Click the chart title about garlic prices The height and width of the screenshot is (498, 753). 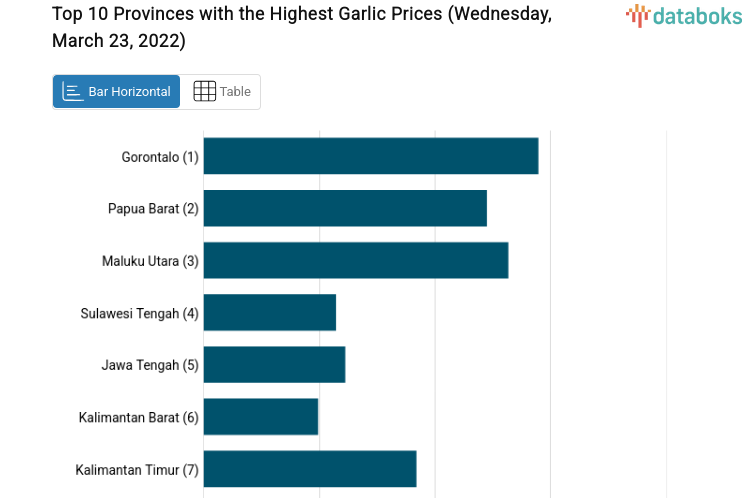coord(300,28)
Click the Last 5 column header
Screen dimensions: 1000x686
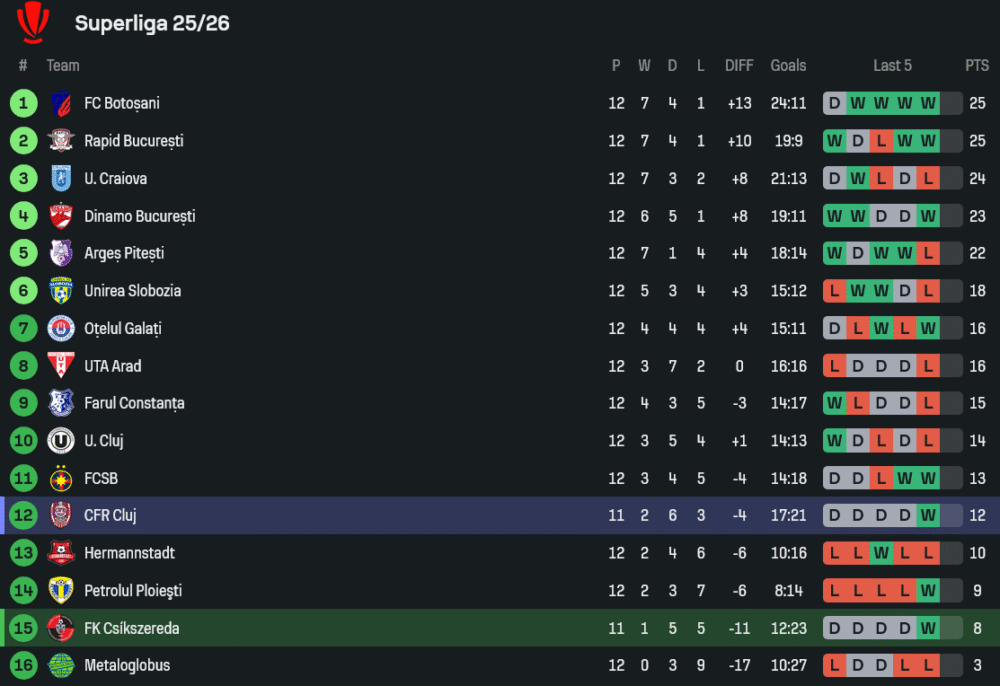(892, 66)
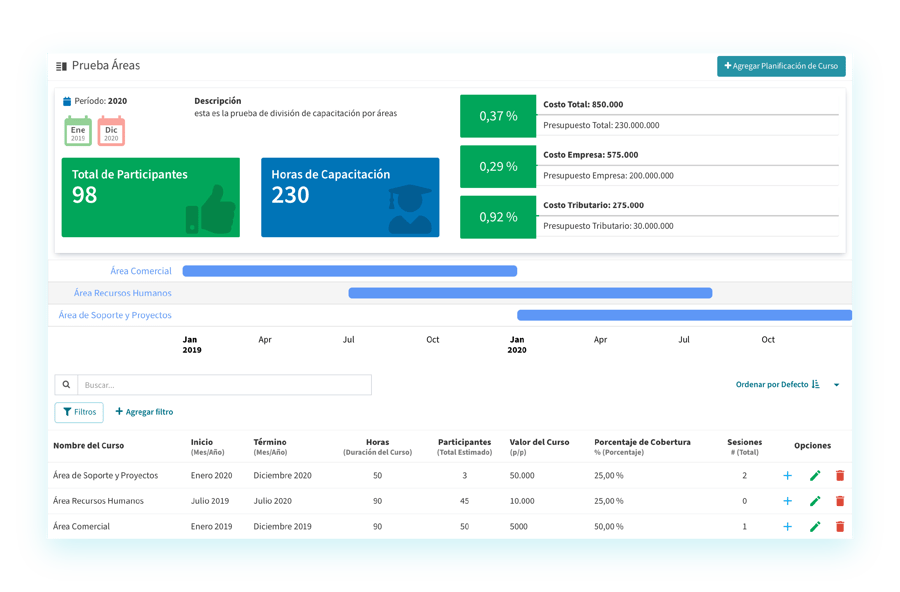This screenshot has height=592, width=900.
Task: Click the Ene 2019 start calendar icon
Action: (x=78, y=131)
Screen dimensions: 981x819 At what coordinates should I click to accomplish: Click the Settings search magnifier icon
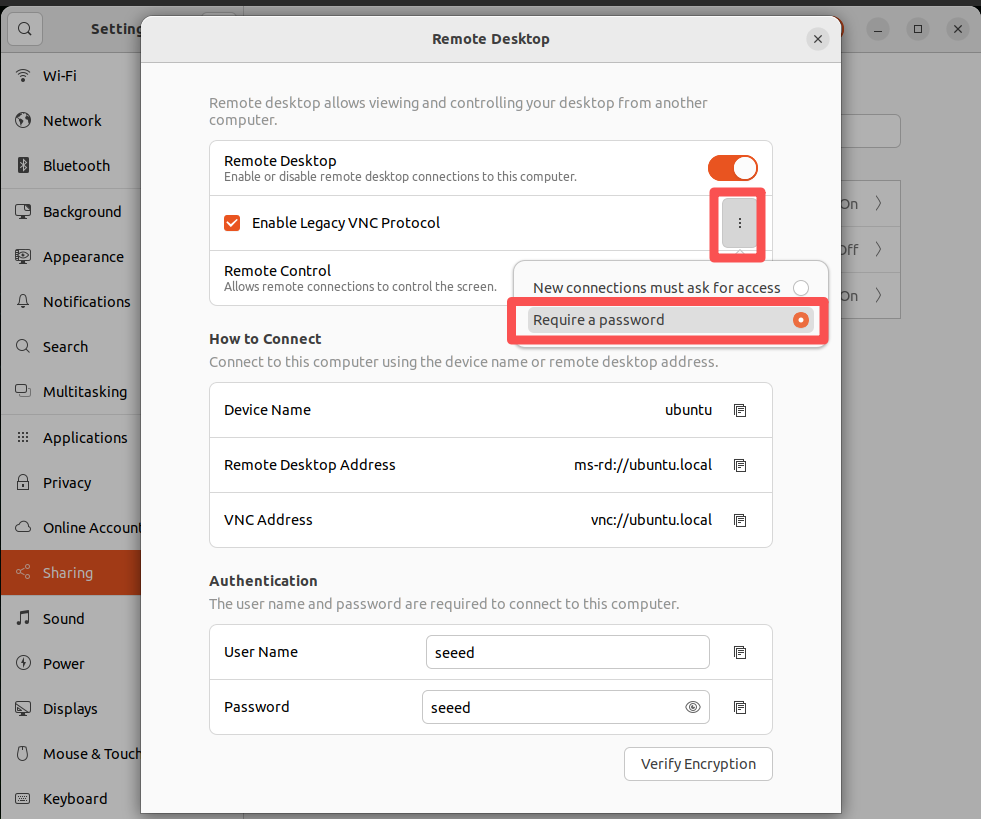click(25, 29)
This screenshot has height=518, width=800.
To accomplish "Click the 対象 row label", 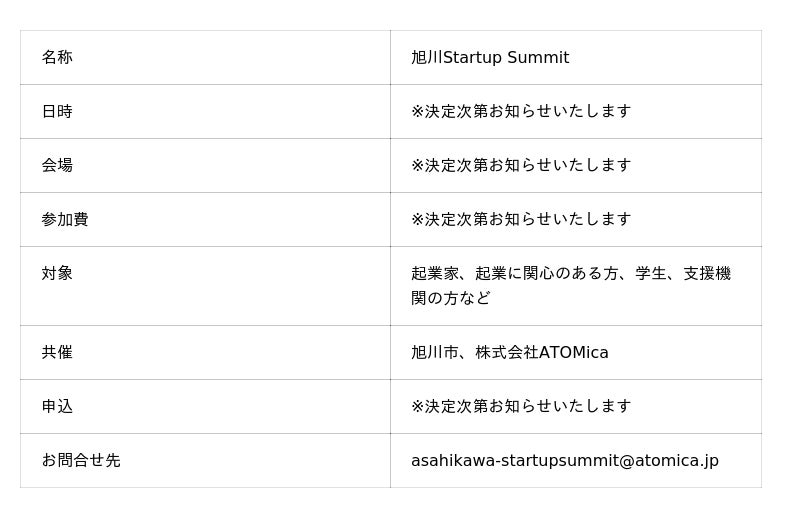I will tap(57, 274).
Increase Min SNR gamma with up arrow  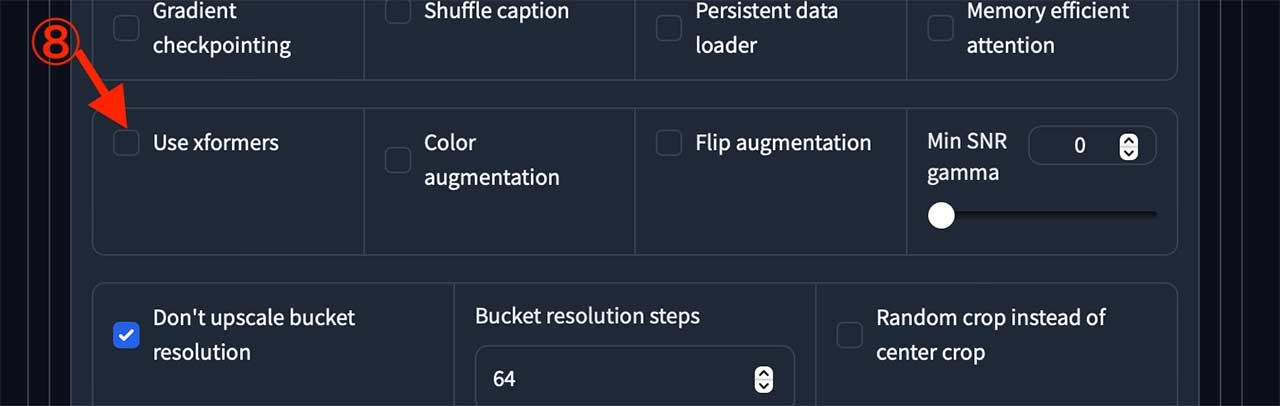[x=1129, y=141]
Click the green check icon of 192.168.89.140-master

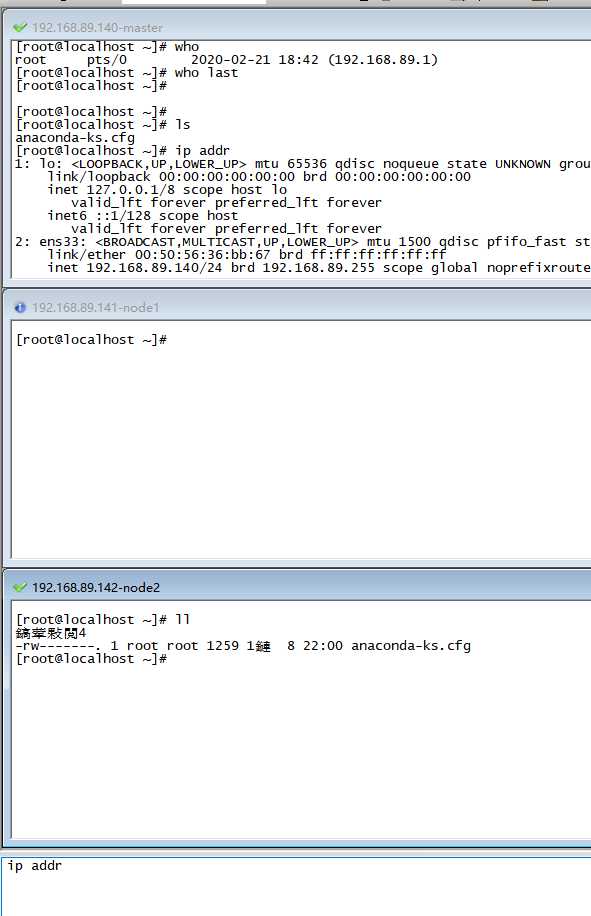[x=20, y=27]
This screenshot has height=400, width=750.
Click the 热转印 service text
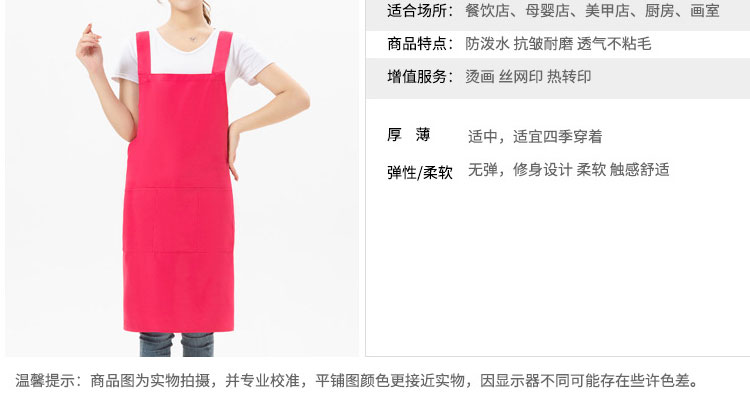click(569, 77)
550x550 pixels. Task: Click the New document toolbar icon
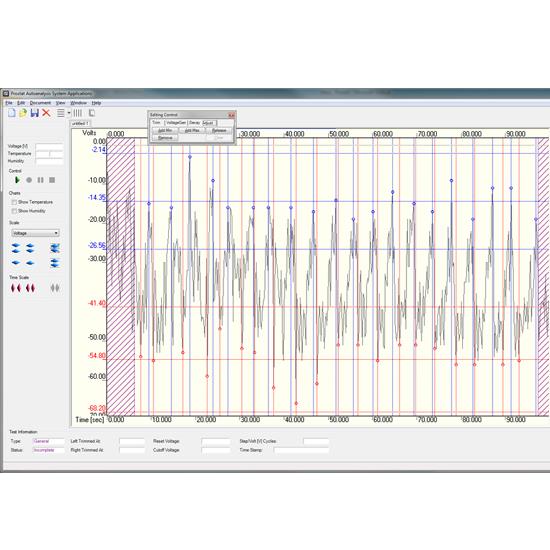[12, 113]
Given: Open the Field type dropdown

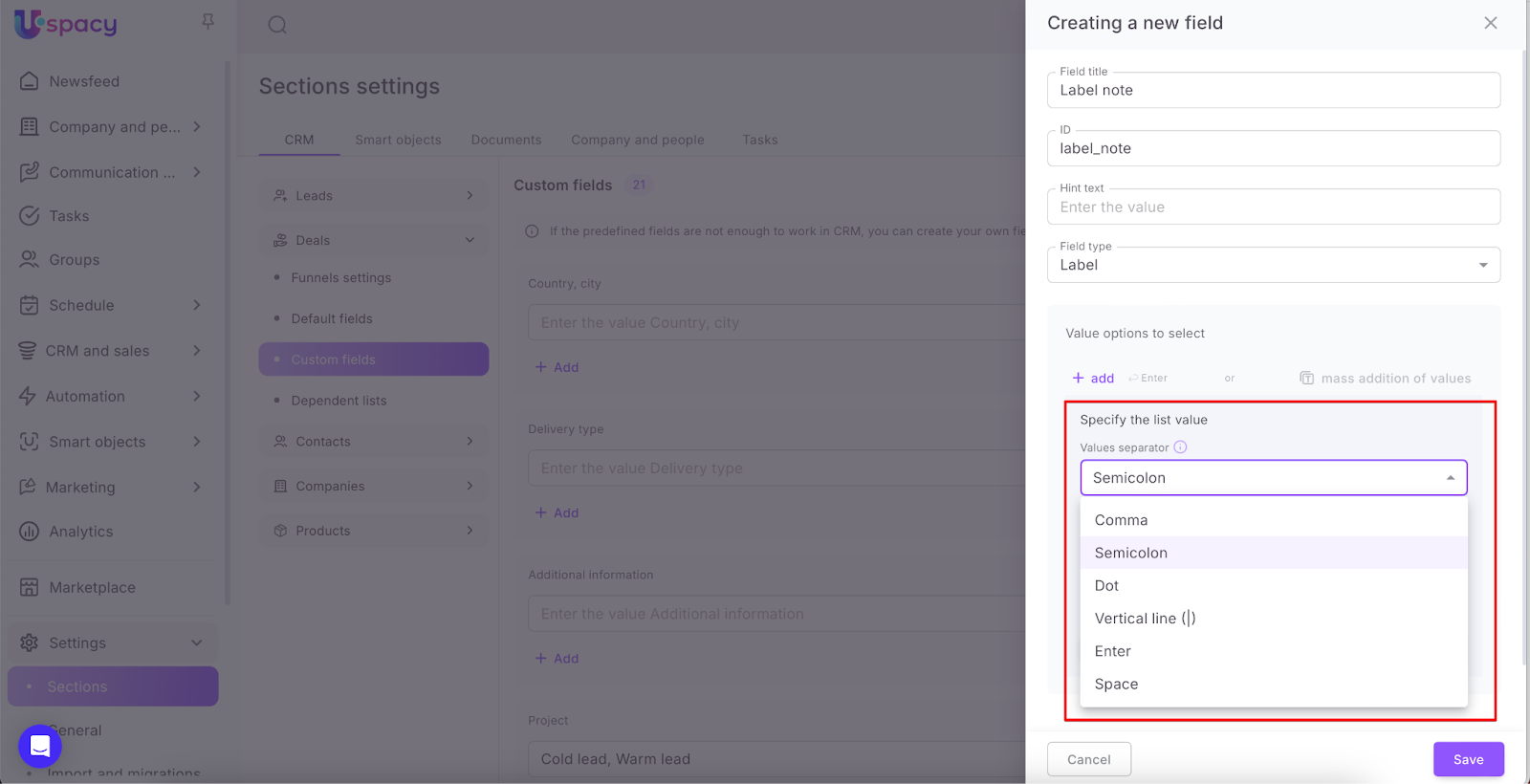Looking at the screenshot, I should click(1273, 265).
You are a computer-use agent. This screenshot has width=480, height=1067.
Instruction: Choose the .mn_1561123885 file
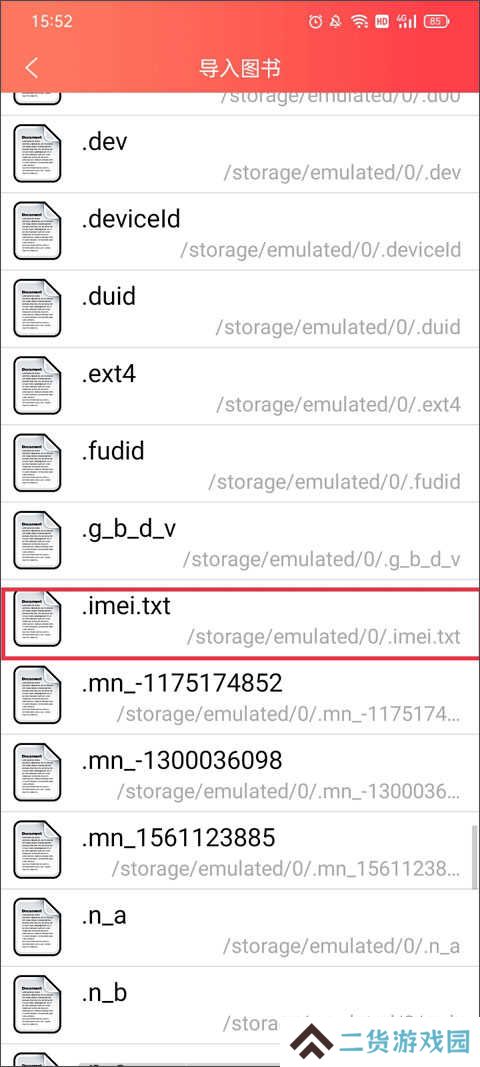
------------------------
What you are asked to do –
Beginning at the line containing "You are a computer-use", restate every line through the end of the material above exactly; omit the pictures.

Output of the task –
You are a computer-use agent. This screenshot has width=480, height=1067.
Instruction: Choose the .mn_1561123885 file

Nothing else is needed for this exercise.